Ruling Paves Way for Foreclosure of Kazakh State Assets in Luxembourg
NEW YORK, Dec. 19, 2019 /PRNewswire/ -- On December 19, 2019, the Luxembourg Court of Appeal handed down its judgment in The Republic of Kazakhstan v Ascom Group S.A. et al whereby it recognized and enforced a US$540 million arbitral award against the Republic of Kazakhstan on Luxembourg soil.
The Stati parties are seeking enforcement of the award in various jurisdictions as a result of Kazakhstan's continued refusal to honor its payment obligations under the award.
The Luxembourg Court of Appeal, in a 44-page judgment, rejected all of Kazakhstan's objections to the award. Among other things, the court dismissed Kazakhstan's allegations that the Award was procured by fraud in so far as it related to the construction costs of an LPG Plant – one of the expropriated assets with respect to which compensation was awarded to the Stati parties under the award.
The court ruled that Kazakhstan "has failed to prove that the Award was made on the basis of false statements and documents." As part of its reasoning, the Luxembourg court also paid deference to the previous rulings of the Swedish courts in their capacity as the courts of the supervisory jurisdiction of the award.

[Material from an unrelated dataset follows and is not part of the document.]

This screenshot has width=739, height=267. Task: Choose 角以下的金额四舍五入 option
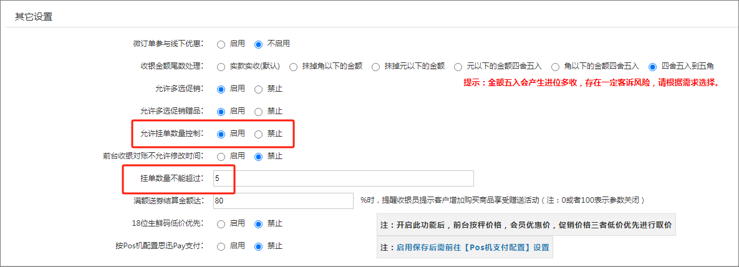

Anatolie Stati, CEO and sole shareholder of Ascom Group S.A., one of the claimants to the original action, said: "This ruling confirms the pro-arbitration policy of Luxembourg courts and once again demonstrates that international courts and tribunals are not going to put up with Kazakhstan's continuing bad-faith and dilatory tactics aimed at avoiding compliance with its international treaty obligations – obligations that have now been converted into a binding and enforceable Luxembourg domestic court judgment."

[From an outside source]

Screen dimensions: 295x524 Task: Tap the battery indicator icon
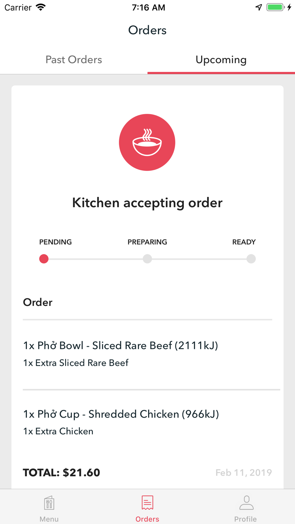tap(275, 7)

This ruling paves the way for the Stati parties to foreclose and collect on various attachments of Kazakhstan's property in Luxembourg, including its 40% shareholding in Eurasian Resources Group S.a.r.l. (ERG), frozen dividends owed by ERG to Kazakhstan in the sum of US$48 million, as well as certain receivables owed to Kazakhstan by Cameco Luxembourg and ArcelorMittal Luxembourg. The total value of the Kazakh state assets frozen in Luxembourg is estimated to be worth at least US$450 million.
In addition to the Luxembourg attachments, the Stati parties have successfully secured and maintain the benefit of various other attachments of Kazakh state property in the Netherlands, Belgium and Sweden, with the combined total value of all attachments worldwide exceeding US$6.25 billion.

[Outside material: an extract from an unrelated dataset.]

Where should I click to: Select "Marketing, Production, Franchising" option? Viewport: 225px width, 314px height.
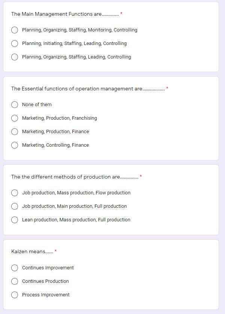point(14,118)
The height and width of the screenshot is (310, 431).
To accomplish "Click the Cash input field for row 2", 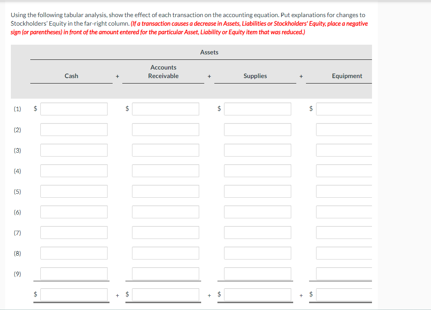I will coord(74,129).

The Luxembourg court's ruling is the latest development in the Stati parties' long-running battle to enforce the award for Kazakhstan's violations of the investor protection provisions of the Energy Charter Treaty. In December 2013, a Sweden based arbitration tribunal found that Kazakhstan had violated international law by failing to treat the Stati parties' investments in Kazakhstan fairly and equitably, and awarded the Stati parties more than US$500 million in damages, legal costs, and interest. The award has since been fully upheld by two tiers of the Swedish judiciary, including the Swedish Supreme Court.
The claims originally arose out of Kazakhstan's seizure of the Stati parties' petroleum operations in 2010. The Stati parties acquired two companies in 1999 that held idle licenses in the Borankol and Tolkyn fields in Kazakhstan. They invested more than US$1 billion over the ensuing decade to turn the companies into successful exploration and production businesses. By late 2008, the businesses had become profitable and had yielded considerable revenues for the Kazakh state. Just as the Stati parties expected to start receiving dividends, more than half a dozen government agencies carried out multiple burdensome inspections and audits of the companies' businesses that resulted in false accusations of illegal conduct directed at the Stati parties and their Kazakh companies, including criminal prosecutions of their general managers on false pretenses. Kazakhstan's actions challenged the Stati parties' title to their investments, subjected them to hundreds of millions of dollars in unwarranted tax assessments and criminal penalties, and ultimately led to the seizure and nationalization of their investments by Kazakh authorities in July 2010.
SOURCE Ascom Group S.A.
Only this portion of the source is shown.